Stated problem:
Express the rows from the line containing "You are a computer-use agent. This" down through the line containing "coord(483,269)" as a JSON list of strings, one string per line, with blank lines omitted.

## Begin Task inputs

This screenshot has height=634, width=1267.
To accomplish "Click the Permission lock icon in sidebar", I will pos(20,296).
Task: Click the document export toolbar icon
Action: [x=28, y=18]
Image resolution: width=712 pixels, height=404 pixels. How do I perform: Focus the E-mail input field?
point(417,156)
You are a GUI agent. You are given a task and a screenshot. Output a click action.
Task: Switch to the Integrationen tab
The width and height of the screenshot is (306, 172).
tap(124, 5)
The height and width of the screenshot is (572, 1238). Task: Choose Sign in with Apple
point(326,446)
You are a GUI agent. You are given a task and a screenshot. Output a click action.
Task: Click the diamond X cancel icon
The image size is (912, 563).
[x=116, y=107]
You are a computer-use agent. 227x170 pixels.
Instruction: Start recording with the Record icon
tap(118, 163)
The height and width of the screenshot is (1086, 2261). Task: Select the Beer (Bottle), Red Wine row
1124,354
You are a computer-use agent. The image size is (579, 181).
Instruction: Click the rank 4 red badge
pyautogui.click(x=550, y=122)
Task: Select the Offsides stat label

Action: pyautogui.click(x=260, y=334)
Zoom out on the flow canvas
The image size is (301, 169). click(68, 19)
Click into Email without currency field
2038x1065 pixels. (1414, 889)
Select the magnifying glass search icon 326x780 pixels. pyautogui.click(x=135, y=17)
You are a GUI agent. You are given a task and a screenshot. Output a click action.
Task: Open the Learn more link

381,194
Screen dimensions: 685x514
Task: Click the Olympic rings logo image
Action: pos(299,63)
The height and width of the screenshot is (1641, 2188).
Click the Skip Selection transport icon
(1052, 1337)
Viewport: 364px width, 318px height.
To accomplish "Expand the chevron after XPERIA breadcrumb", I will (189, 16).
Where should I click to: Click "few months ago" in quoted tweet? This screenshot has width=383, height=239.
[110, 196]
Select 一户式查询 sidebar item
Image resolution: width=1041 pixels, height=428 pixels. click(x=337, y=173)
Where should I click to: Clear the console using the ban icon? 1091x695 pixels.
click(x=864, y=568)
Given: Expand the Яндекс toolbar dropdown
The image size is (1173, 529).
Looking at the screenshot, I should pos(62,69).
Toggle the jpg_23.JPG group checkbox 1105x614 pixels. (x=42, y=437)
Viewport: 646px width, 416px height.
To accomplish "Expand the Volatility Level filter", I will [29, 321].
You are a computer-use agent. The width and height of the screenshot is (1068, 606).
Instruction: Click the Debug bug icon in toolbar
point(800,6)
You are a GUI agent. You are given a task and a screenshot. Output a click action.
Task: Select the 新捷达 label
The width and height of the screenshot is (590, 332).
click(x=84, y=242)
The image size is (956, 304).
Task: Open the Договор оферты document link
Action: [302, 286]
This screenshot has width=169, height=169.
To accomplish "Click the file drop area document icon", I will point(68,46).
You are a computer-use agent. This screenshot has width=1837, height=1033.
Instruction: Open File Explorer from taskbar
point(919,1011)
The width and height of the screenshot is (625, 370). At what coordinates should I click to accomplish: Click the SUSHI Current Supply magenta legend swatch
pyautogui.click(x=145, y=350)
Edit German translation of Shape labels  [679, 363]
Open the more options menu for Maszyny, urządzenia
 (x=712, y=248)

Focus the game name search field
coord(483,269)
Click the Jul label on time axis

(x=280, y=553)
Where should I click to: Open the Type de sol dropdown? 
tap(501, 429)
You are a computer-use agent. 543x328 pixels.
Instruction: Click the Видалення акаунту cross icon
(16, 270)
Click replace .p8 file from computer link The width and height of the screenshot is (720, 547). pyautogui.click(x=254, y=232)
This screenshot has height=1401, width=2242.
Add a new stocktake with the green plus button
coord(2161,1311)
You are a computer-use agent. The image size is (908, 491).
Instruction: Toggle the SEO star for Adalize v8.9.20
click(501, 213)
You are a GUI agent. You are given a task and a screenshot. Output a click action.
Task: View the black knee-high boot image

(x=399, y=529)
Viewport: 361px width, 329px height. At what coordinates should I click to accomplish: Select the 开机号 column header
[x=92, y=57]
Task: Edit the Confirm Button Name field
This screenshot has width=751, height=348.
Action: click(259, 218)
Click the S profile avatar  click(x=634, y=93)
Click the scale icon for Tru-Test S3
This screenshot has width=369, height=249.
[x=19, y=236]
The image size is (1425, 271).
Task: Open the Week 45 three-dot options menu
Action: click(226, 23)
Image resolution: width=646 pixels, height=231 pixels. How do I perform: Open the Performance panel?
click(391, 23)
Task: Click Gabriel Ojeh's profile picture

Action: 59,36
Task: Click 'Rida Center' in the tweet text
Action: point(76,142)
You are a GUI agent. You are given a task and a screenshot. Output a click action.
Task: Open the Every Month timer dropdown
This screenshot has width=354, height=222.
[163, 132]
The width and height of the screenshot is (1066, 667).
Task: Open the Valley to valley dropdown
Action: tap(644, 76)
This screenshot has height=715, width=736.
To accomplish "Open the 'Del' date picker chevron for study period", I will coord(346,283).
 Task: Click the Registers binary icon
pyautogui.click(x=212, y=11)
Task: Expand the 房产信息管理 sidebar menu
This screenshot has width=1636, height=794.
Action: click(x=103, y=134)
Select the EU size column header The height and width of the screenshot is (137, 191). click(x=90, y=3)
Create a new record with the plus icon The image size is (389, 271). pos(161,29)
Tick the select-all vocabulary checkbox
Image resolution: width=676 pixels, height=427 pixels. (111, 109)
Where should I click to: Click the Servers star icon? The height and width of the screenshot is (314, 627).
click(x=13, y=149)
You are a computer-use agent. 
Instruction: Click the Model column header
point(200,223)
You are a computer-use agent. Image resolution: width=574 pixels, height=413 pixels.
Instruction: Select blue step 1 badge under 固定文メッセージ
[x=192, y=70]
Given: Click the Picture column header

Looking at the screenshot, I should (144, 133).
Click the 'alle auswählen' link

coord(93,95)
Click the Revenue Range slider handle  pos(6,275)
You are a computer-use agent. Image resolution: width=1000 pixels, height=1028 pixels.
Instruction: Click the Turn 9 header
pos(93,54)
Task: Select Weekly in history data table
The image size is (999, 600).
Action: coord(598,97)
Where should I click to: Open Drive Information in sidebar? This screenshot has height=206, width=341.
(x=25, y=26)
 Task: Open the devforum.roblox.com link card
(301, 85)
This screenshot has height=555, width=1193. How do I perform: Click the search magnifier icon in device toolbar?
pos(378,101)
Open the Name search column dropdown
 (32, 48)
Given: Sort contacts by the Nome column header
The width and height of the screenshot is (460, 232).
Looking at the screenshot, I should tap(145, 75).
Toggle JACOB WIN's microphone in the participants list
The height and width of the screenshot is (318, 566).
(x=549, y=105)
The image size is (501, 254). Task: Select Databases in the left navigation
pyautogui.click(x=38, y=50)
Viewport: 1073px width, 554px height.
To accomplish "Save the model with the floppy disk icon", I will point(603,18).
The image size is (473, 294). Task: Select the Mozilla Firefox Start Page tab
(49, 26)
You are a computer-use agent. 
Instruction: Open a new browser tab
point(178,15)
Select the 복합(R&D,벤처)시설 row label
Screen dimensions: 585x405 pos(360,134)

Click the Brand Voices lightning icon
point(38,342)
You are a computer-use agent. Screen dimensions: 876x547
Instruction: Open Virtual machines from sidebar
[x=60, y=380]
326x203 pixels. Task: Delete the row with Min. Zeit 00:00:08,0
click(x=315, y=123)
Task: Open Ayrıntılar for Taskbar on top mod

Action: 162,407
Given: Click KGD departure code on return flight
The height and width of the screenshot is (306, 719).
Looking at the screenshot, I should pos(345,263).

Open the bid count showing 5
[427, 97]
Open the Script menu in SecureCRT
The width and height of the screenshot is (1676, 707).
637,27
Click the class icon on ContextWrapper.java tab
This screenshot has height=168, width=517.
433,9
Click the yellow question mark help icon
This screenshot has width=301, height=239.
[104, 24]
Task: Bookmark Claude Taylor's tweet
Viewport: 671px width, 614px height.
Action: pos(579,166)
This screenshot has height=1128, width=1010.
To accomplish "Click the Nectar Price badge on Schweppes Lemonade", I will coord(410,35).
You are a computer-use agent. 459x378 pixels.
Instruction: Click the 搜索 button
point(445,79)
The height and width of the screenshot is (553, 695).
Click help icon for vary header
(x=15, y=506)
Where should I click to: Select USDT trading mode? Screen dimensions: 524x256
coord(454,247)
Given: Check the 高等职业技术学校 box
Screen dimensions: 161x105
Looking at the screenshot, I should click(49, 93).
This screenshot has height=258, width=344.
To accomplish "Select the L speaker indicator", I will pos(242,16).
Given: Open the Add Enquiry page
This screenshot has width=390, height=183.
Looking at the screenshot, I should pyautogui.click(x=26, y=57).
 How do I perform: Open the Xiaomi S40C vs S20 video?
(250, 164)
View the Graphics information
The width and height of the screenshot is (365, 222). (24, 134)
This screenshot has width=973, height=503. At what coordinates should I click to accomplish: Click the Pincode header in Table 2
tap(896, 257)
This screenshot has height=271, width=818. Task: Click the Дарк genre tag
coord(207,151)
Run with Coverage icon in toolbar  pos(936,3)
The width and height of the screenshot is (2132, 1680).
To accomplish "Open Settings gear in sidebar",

## End Task inputs

Solution to this problem:
[
  "You are a computer-use agent. This screenshot has width=1837, height=1033.",
  "Instruction: Open File Explorer from taskbar",
  "point(919,1011)",
  "The width and height of the screenshot is (625, 370). At what coordinates should I click to accomplish: Click the SUSHI Current Supply magenta legend swatch",
  "pyautogui.click(x=145, y=350)",
  "Edit German translation of Shape labels  [679, 363]",
  "Open the more options menu for Maszyny, urządzenia",
  " (x=712, y=248)",
  "Focus the game name search field",
  "coord(483,269)"
]